La revolución silenciosa de las tarjetas gráficas artesanales
Durante décadas, la construcción de una GPU casera parecía una tarea imposible reservada exclusivamente a corporaciones tecnológicas con instalaciones de fabricación avanzada, equipos especializados de ingenieros y presupuestos que rondan los millones de dólares. Sin embargo, el trabajo desarrollado por Matthias Balwierz, identificado en redes sociales como Bitluni, ha desafiado esta premisa consolidada. Aunque no pretende replicar una tarjeta gráfica convencional de NVIDIA o AMD, este innovador ha demostrado que es posible diseñar y construir desde su propio hogar una máquina gráfica completamente funcional basada en miles de microcontroladores independientes.

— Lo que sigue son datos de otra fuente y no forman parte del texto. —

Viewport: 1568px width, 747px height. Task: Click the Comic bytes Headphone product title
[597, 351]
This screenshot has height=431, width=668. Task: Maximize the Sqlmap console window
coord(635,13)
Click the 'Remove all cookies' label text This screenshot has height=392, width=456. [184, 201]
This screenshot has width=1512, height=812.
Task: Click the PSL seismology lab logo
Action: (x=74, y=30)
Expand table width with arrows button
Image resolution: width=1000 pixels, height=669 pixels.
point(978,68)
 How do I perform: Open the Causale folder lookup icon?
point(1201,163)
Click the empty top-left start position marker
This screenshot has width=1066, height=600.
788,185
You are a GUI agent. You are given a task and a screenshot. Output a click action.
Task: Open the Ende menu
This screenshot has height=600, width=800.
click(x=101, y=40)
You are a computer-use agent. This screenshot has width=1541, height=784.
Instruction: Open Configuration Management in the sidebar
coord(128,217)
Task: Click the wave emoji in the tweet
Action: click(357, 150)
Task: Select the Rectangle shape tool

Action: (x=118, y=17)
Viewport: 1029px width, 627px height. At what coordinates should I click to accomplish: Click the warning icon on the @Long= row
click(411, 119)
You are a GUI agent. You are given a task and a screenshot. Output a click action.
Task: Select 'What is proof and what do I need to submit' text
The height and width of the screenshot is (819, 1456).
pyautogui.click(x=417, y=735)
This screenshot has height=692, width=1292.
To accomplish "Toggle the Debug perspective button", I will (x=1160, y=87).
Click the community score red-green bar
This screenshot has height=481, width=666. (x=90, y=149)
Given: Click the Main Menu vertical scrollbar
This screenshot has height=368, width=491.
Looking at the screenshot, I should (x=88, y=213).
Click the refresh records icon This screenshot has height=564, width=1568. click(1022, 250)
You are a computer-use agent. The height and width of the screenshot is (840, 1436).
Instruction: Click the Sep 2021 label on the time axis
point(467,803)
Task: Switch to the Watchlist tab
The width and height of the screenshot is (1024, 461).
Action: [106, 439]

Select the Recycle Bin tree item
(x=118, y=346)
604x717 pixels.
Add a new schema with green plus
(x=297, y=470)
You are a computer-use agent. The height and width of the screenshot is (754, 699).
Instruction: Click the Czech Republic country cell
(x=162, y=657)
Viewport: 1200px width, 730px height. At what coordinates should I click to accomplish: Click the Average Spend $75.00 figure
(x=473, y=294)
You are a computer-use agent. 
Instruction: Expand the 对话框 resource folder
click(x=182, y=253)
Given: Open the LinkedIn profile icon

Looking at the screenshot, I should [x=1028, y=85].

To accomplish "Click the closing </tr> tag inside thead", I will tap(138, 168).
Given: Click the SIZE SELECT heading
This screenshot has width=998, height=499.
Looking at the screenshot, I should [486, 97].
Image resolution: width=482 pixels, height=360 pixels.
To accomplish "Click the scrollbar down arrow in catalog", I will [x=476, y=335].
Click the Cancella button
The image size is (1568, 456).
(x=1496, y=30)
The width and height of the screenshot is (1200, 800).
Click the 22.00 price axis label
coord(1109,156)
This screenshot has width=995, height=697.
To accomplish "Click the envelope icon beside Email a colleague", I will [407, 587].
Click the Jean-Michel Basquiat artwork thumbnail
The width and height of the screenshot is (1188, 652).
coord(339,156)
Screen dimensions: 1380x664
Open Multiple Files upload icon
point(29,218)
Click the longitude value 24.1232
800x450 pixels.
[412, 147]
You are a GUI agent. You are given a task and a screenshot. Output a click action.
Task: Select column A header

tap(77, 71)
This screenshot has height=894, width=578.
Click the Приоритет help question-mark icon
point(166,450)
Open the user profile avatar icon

Lo verdaderamente sorprendente de este proyecto radica en su enfoque único. En lugar de intentar miniaturizar componentes o seguir el camino convencional de la industria, Bitluni optó por crear una GPU casera que integra tanto la capacidad de procesamiento gráfico como la visualización del resultado en una sola estructura. Cada uno de los miles de microcontroladores se encuentra directamente conectado a un LED RGB, transformando el concepto tradicional de lo que debería ser una tarjeta gráfica moderna.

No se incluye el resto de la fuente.